These paths `[(1, 2), (2, 3), (3, 6), (6, 9)]` and `[(1, 2), (2, 3), (3, 6), (6, 5), (5, 8), (8, 9)]` share the edges `[(1, 2), (2, 3), (3, 6)]`. If you look closely at the ZDDs representing the `paths` above, you will see that the common edges are represented together.

Thus, ZDDs can represent a small set of graphs by grouping common paths together.

## Advantages of ZDDs

The advantages of using ZDDs go beyond the ability to represent small graph sets; an important feature of ZDDs is the ability to perform a variety of operations in a time proportional to the size of the ZDD. As a typical example, ZDDs are capable of efficiently counting up the number of elements contained in a graph, as in the case of Graphillion, where the number of subgraphs contained in a `gs` can be computed by performing `len(gs)` on a `GraphSet` object `gs`. ZDD is also utilized in this calculation.
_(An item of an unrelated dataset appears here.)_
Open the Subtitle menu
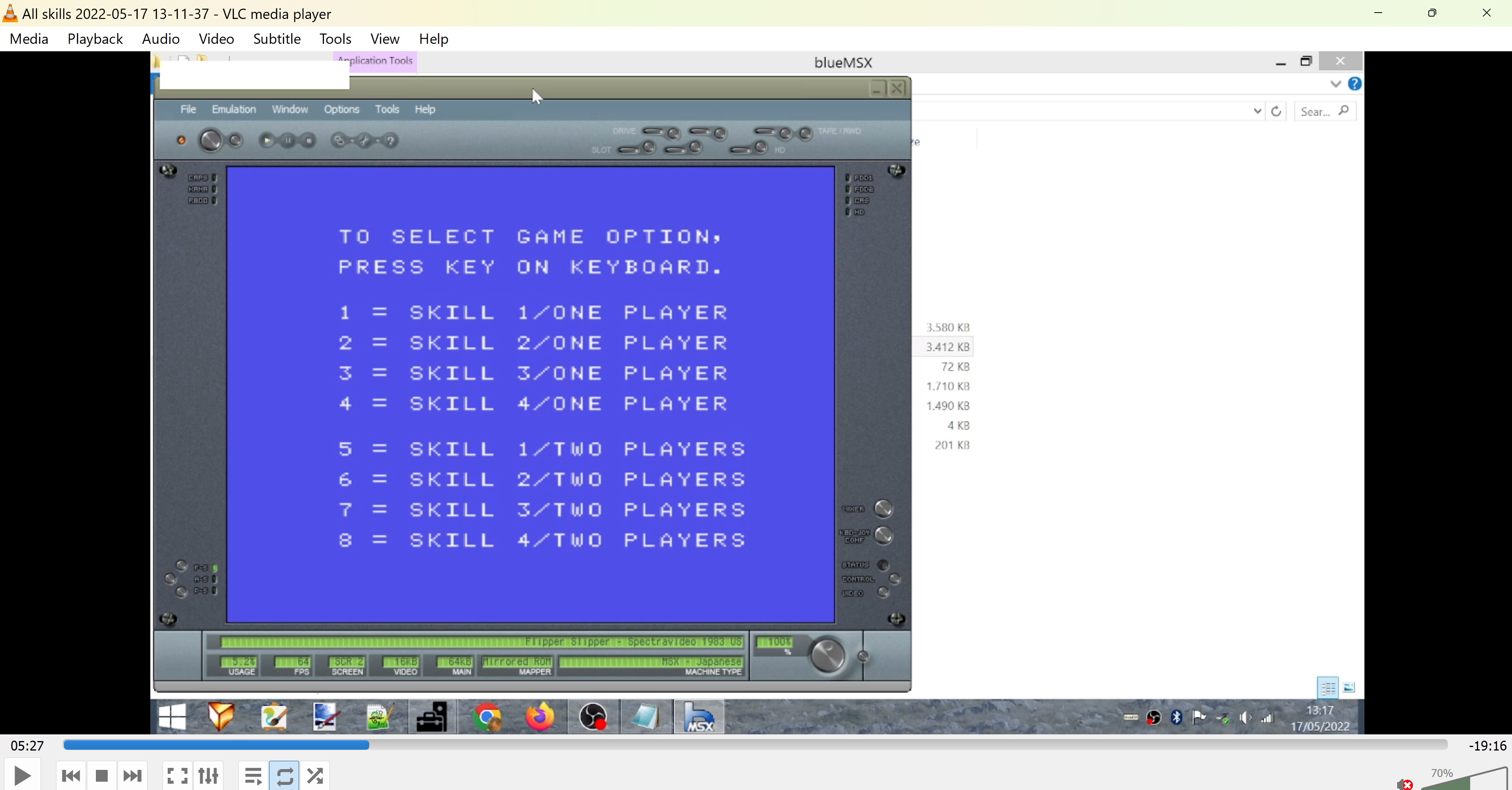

The operation to find the graph with the smallest and largest sum of edge weights can also be performed in a computation time proportional to the number of vertices in the ZDD. This feature can be used to solve difficult optimization problems on graphs such as the longest path problem.
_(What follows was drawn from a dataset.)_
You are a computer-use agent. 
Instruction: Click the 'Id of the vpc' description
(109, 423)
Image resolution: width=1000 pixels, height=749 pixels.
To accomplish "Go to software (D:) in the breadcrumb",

Other operations are also possible, such as adding conditions to a set of graphs to create another set of graphs. Almost all of the methods of the `GraphSet` class introduced in the next chapter have corresponding ZDD operations.

Thus, the greatest advantage of ZDD is the ability to compress and represent a set of combinations and then flexibly perform various calculations in a time proportional to the compressed representation.

## Disadvantages of ZDDs
ZDDs are tools that compress and represent a set of graphs and can perform various calculations in a computation time proportional to the size of the ZDD. In other words, when the ZDD itself, which represents a set of graphs, is large, the computation takes a long time. Specifically, the ZDD becomes huge in the following cases and the computation tends to take an unrealistic amount of time.
- The number of `universe` is more than 1000 vertices.
- The `universe` is a dense graph (the number of edges is much larger than the number of vertices).
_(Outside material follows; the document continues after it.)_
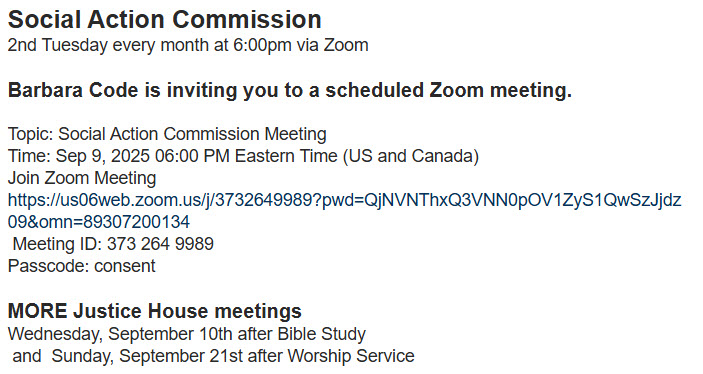
Task: Click the 'Topic: Social Action Commission Meeting' line
Action: coord(167,134)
Another drawback is that it is difficult to predict how much the size of the ZDD will increase or decrease depending on the operations performed on the `GraphSet` object. [Chapter 9](09_graphillion_practical_guide.ipynb) provides guidelines for applying Graphillion to real-world problems.

## Summary of this chapter
This chapter has described ZDDs, the data structures used within Graphillion, which contain the latest research results on ZDDs. If you are interested in the technical details, please refer to the references.

In the following chapters, we will show you several ways to solve problems using Graphillion. First, [next chapter](06_graph_set.ipynb) explains the function of the `GraphSet` class and the flow of problem solving using Graphillion.


## References
- [Donald E. Knuth (Author) The Art of Computer Programming Volume 4A Combinatorial Algorithms Part1](https://www.amazon.co.jp/Art-Computer-Programming-Combinatorial-Algorithms/dp/0201038048) This is the Japanese edition of the famous algorithm textbook. It has the most extensive explanation of ZDDs among the books available in Japanese. The level of difficulty is high.
- [Shin-ichi Minato (ed.) Ultrafast Graph Enumeration Algorithm: A New Approach to Combinatorial Problems](https://www.morikita.co.jp/books/book/2838) (in Japanese): This book contains a detailed explanation of Graphillion and ZDD, and recommended for those who want to master Graphillion.